Solutions are quite easy to verify with differential testing and produce a number for direct comparison.
Less code is usually better and you generally can't "cheat" by adding more cruft so it nullifies the additive bias. Good optimization requires significant understanding of the underlying structures. Everything has performance tradeoffs so it requires systemic thinking and not just stringing independent pieces together.
So far I've found that Gemini Pro 3 was the best at reasoning about tricky SIMD code but the results with most models were pretty underwhelming.
What's interesting is the 50% vs 80% reliability gap. At 50% success rate on a 4-hour task, you're essentially gambling. If it fails, you've potentially wasted the 4 hours plus the time debugging why it failed.
This is why I think the current "agent" paradigm needs human checkpoints at regular intervals. Let the AI work for 30 minutes, then review progress. Repeat. This way you catch drift early before it compounds.
The other thing missing from these benchmarks: recovery ability. When the AI gets stuck on hour 3 of a 4-hour task, can it recognize the problem and backtrack? Or does it confidently continue down the wrong path?
I don't think I have 50% success rate at month long tasks.
Anything that exceeds one day is pretty hard.
The Conclusions section is not for making a sales pitch for your article. It is for summarizing any new knowledge the article brings out.
Extrapolating any exponential growth is always dangerous, but over say 3 years at this pace, we'd go from 2 hours to 70,or about 8 days' work.
Quite scary. But what does cost do over the same timeline? Does it increase with computational complexity? Is it worse - because, IIRC, transformers computational cost is quadratic in context length. Is it better - some kind of economies of scale?
I glanced thought the article but couldn't find any info on this.
It matches the my personal feeling when using progressively better models over time.
An infinitely unscrupulous model provider could double this five hour result by cutting your output tokens/second in half!
This isn't only a question of gaming the metric: the very strong current small-fast models (4.5 Haiku, Gemini 3 Flash) have no hope of being measured fairly against this - they will succeed or fail much faster just because they are much faster.
How about something like total output token count as the "long term horizon" metric instead?
And rarely is a software one and done, with a few round like this, the software architecture would have become schizophrenic.

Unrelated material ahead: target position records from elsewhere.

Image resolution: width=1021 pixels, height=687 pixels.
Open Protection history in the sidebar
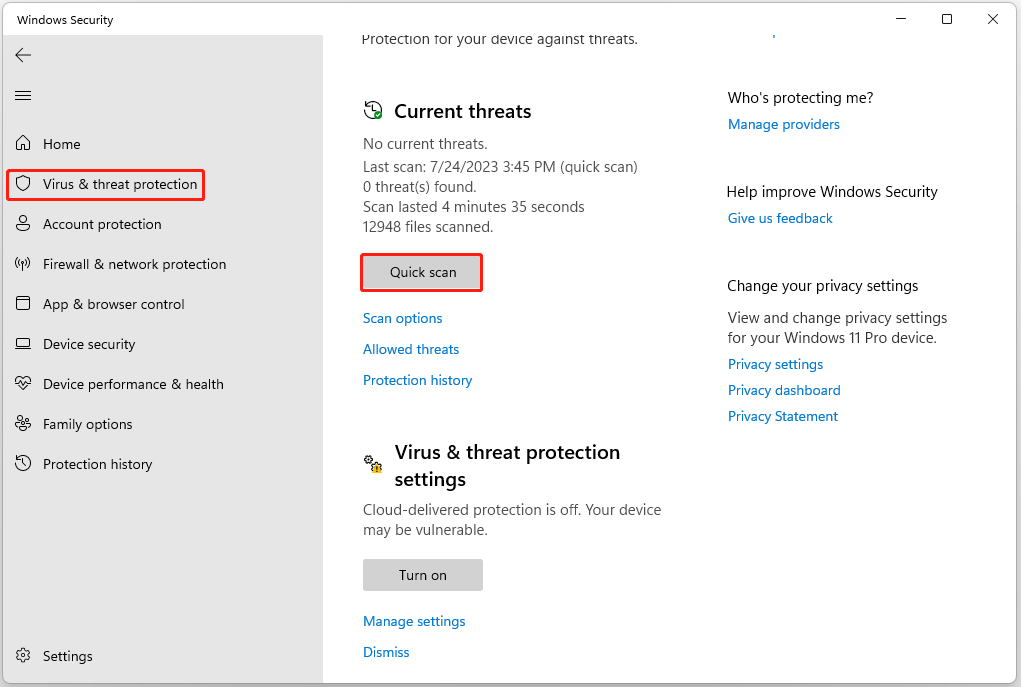click(x=97, y=464)
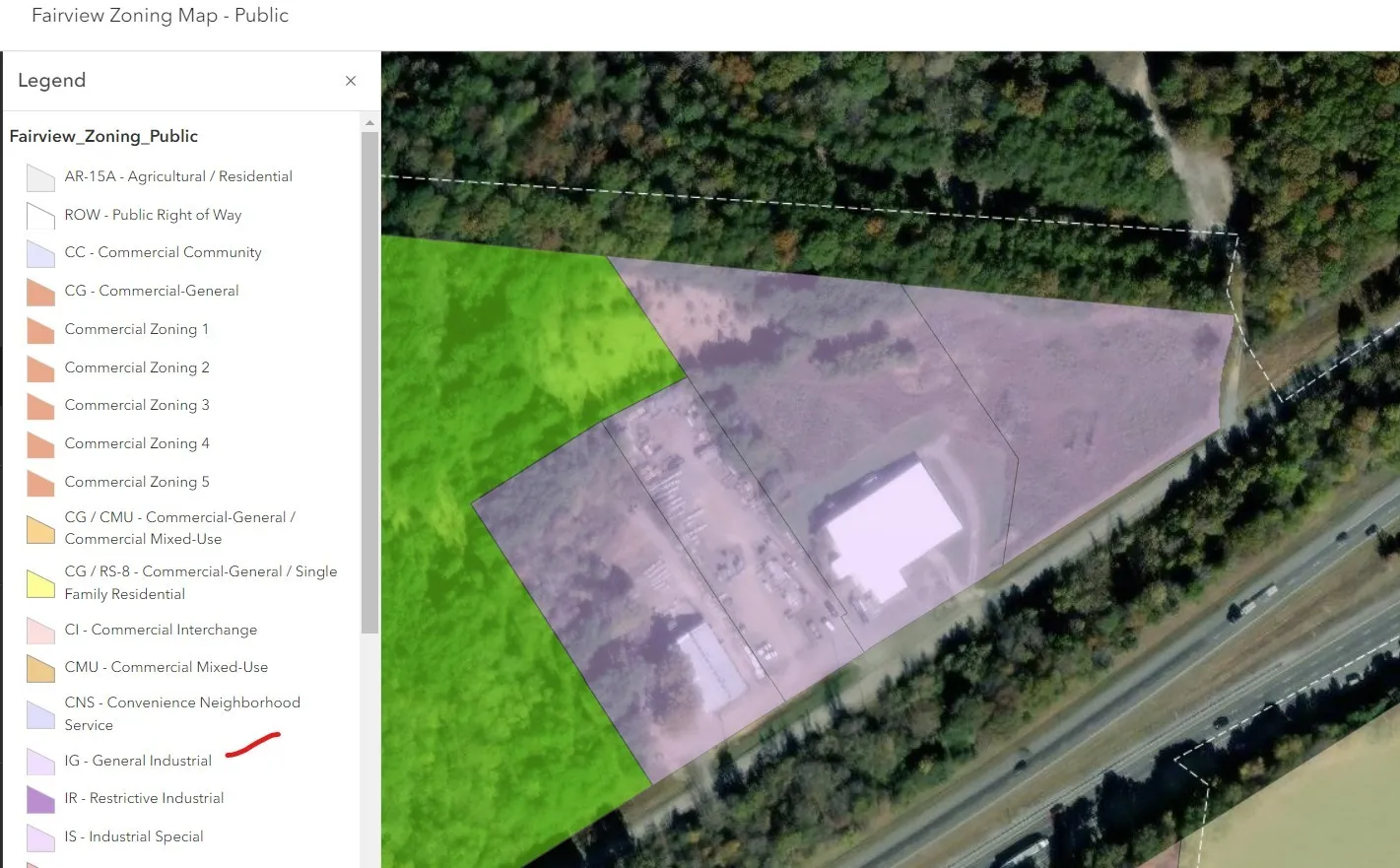Click the IR Restrictive Industrial purple swatch
1400x868 pixels.
pyautogui.click(x=40, y=799)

Combating this tendency usually require a lot of the work of these "long task" to be thrown away and more closely limiting what the AI is trying to do as they happen. The success of one "long task" is not necessarily a good thing!
If you fail to break up the task into agent sized chunks, you're the problem.

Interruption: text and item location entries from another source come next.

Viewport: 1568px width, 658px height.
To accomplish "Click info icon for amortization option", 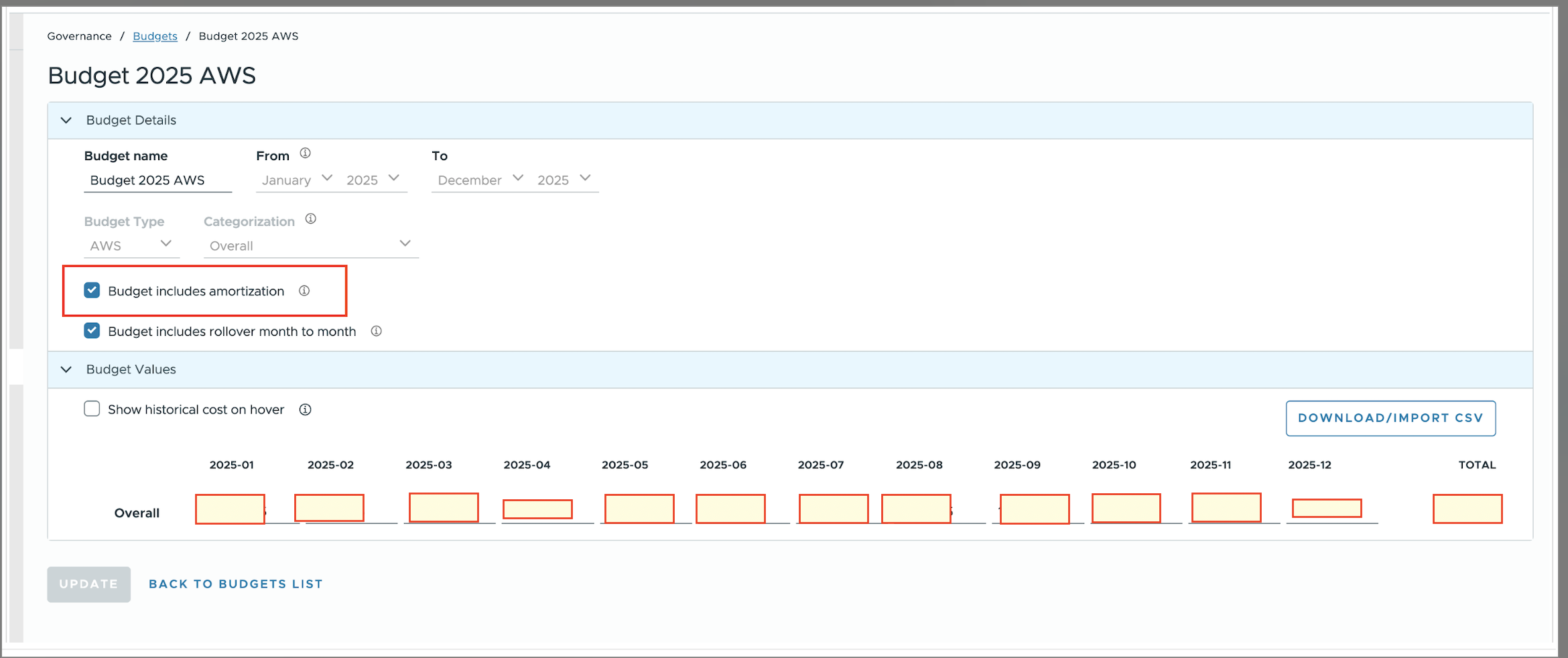I will pos(304,291).
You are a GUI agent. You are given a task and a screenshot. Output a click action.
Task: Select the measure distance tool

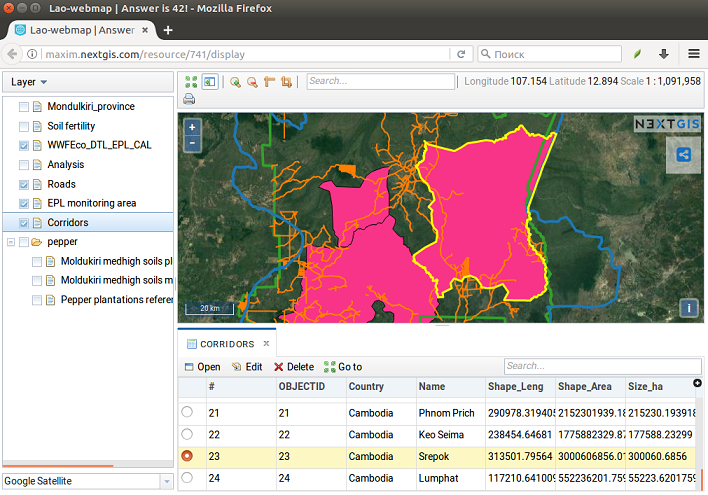269,82
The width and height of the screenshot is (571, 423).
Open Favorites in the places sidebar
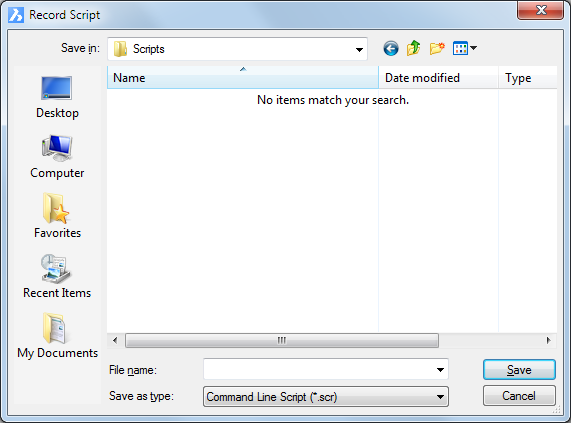tap(57, 216)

If true, how much of this is a result of:
1. Genuine technical advancement
or:
2. Shoveling trillions of dollars into compute resources in order to service incoming LLM requests in a way that is completely unrealistic over the long term?
In other words… are we talking about genuine, sustainable innovation that we get to take with us moving forward and benefit from? Or are we talking about an “improvement” that is more akin to a mirage that will eventually disappear when the Ponzi scheme eventually collapses?